As usual, August was hangover month and participation took a hit. The four-day Race Week hall pass isn’t free, and the weekend after is usually when the first installment comes due. We got in five of the six Series 2 Twilights, though a couple were of the grass-growing / paint drying variety. Steve Uhl won two of those, though in fairness, he only raced three, probably because he also had a tab to pay. We also sailed the Around Misery Island Race, held on a day with a fresh breeze that favored anyone of considerable girth. Team Taylor won it, though I’m certainly not implying anything there.
We got in four of the five MRA race days (though one of them had just one race), as Day 5 was a washout. Steve Uhl had to sit out Day 4 after attempting that touch-and-go I mentioned, as in touch another boat and then go in before you sink. Turns out, reaching on a crowded starting line on port tack while not looking where you’re going isn’t a great idea. What was he looking at? Four or five Vipers starting in 4-5 knots of breeze. How can you not be mesmerized by that? Anyway, that proved worthy of ‘Goofball of the Week’ honors, which set him up for a dog fight with Mike Lane for the coveted Hacker Award.
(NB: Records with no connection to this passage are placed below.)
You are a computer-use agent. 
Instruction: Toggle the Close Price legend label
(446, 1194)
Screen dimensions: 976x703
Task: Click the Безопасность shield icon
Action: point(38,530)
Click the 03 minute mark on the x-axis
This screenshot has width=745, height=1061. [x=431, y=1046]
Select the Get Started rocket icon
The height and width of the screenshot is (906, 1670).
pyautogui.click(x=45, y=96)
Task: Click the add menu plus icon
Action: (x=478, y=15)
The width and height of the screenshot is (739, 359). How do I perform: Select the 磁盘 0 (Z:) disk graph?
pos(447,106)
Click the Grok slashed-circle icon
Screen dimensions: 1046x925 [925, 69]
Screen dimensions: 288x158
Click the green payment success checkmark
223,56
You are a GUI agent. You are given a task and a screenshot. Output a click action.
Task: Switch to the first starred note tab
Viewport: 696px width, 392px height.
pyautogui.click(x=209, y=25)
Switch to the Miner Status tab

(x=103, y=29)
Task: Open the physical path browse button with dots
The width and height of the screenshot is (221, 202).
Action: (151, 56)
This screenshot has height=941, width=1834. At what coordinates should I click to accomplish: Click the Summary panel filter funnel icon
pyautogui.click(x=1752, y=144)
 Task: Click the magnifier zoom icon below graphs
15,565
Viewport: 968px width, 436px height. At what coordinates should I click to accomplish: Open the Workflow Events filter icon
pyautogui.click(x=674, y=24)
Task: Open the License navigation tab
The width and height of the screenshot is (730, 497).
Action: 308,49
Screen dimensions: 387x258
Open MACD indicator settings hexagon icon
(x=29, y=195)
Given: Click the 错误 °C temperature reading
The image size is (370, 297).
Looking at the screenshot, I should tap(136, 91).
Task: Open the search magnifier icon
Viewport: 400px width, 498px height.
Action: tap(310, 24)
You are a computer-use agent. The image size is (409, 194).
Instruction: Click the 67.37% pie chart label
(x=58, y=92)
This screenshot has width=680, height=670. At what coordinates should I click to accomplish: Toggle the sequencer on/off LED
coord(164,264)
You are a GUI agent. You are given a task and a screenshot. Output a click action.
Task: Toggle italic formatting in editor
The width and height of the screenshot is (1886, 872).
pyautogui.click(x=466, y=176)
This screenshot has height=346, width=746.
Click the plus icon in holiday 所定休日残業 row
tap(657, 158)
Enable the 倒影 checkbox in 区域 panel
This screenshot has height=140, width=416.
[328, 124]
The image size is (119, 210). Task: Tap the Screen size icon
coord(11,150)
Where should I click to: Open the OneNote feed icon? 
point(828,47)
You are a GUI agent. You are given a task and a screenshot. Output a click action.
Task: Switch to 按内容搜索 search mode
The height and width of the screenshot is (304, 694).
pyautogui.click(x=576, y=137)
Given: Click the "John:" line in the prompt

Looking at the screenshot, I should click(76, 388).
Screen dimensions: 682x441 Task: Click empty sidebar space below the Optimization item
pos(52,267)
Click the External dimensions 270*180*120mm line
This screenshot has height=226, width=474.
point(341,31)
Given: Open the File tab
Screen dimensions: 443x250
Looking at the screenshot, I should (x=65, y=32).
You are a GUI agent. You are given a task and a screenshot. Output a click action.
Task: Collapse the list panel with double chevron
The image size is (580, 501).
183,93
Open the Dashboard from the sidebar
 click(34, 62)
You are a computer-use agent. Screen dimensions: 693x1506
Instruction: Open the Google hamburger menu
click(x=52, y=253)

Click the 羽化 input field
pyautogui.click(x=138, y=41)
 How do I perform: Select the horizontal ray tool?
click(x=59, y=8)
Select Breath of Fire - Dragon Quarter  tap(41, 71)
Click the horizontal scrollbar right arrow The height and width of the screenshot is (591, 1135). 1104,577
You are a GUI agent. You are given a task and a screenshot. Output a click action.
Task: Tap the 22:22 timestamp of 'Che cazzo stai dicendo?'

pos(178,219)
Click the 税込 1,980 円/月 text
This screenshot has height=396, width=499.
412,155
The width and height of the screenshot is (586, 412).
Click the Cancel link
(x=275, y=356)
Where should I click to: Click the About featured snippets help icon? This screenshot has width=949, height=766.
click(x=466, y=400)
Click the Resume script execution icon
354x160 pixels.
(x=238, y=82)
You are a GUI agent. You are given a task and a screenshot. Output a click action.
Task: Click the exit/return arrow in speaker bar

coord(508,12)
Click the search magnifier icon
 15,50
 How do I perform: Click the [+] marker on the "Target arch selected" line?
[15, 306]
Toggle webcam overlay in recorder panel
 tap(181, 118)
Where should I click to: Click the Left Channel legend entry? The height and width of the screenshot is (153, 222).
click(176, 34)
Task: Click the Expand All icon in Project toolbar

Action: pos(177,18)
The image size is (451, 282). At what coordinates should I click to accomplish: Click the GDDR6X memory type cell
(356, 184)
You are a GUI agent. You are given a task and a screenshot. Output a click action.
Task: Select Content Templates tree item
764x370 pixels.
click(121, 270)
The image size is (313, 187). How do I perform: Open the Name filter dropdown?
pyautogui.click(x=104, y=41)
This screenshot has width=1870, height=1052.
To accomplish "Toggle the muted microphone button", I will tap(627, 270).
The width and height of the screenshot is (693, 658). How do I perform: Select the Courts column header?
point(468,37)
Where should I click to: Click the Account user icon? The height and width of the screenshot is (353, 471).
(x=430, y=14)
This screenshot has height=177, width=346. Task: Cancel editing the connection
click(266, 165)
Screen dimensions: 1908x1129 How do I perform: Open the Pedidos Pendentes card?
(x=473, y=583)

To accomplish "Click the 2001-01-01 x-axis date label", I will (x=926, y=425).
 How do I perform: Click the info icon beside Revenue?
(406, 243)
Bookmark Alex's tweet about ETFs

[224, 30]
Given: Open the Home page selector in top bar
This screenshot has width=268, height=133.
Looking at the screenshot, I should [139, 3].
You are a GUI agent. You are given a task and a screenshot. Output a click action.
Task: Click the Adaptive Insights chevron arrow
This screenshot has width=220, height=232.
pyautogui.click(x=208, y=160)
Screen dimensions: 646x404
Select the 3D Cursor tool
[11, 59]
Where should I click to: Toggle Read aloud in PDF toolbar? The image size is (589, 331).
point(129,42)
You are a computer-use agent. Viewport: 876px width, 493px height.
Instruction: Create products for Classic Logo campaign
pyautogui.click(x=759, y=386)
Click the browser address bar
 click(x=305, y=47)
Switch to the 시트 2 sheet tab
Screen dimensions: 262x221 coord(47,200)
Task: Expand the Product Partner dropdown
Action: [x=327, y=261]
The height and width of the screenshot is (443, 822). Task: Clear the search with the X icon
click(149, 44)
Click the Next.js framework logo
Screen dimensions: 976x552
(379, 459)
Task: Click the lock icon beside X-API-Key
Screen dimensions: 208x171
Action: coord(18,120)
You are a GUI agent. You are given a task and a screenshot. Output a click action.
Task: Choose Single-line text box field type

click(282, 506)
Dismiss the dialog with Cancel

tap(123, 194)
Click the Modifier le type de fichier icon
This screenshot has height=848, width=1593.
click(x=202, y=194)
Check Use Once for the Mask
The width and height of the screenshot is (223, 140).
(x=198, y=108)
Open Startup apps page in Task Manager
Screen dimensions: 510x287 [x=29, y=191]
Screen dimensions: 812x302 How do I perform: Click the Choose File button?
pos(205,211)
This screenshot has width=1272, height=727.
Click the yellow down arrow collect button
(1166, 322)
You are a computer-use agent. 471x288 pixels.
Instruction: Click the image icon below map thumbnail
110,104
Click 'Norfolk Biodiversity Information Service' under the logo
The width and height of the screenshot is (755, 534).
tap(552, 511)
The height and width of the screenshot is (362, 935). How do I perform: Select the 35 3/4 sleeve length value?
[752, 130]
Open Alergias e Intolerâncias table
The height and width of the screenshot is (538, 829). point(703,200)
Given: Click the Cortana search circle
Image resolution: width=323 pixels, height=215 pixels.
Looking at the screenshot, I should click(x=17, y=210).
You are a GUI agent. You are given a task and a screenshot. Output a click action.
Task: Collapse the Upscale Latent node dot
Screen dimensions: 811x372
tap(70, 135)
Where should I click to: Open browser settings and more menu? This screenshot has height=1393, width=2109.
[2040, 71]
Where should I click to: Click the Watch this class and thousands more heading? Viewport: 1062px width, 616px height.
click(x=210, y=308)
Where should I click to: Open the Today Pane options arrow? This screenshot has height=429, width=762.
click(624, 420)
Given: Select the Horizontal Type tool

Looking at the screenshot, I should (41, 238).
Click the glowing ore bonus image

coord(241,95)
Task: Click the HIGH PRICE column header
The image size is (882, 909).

Sarah Sheldon hosted our Labor Day party, which was so wild, people started skinny dipping off the rocks, and police from both Marblehead and Swampscott were called in to restore order. Kidding! It was the perfect location, Sarah was the perfect host, and thankfully, everyone kept their clothes on.
Anyway, the season really kind of petered out after that (with apologies to anyone named Peter). Fall Series came and went with nary a starting sequence, as all three days were washed out. That of course pleased Steve, who had led in the scoring all season before his touch-and-go. With no additional racing, he still had a chance and was hoping to pull a rabbit out of his hat, but in the end, that Viper start was his Waterloo.
The season finally closed with Nationals in New Orleans, and 3½ teams made the trip, including Hacker finalists Lane & Uhl. There is something to that, but I can’t quite put my finger on it. Anyway, the Hacker was finally decided in November at the well-attended awards party at our house, where thankfully there were no incidents other than our new puppy losing her mind.
Puppies, by the way, are an IQ test, and in bringing home a four-month-old two weeks before the party, we failed miserably. Anyway, Steve triumphantly prevailed over Mike for 2023 Hacker honors, leaving Mike to settle for winning Nationals as a consolation prize.
So all-in-all, 2023 was quite a year, and who knows what 2024 will bring. We have lots of questions.
Will this be the year Team Shoreman Reynolds cracks open that can of whoop-ass?
Will we still think the Dentons are adorable when they start kicking our hineys.
Will Shannon Lane email me again about the proper spelling of the word hiney?
How long will it take the Gabriels to start rolling snake eyes?
Will we see Chris Remeika & Adam Roberts again this year?
Will Doug Sabin buy a Rhodes 19?
Will Team Hefler make its debut?
Will Teams Taylor, Ehrhardt, Hooks / Pascal, Fava / Nash, Cooke / Kaznoski, Dittrich and a bunch of others sail enough to contend for the Cup.
After more than a decade in, will this be the year the Bloxhams finally finish their boat?
Will we see EYC RC Chair Jud Smith run races?
Will Steve Uhl attempt any more touch-and-goes?
And finally, will we ever get Kim Pandapas to stop writing this crap?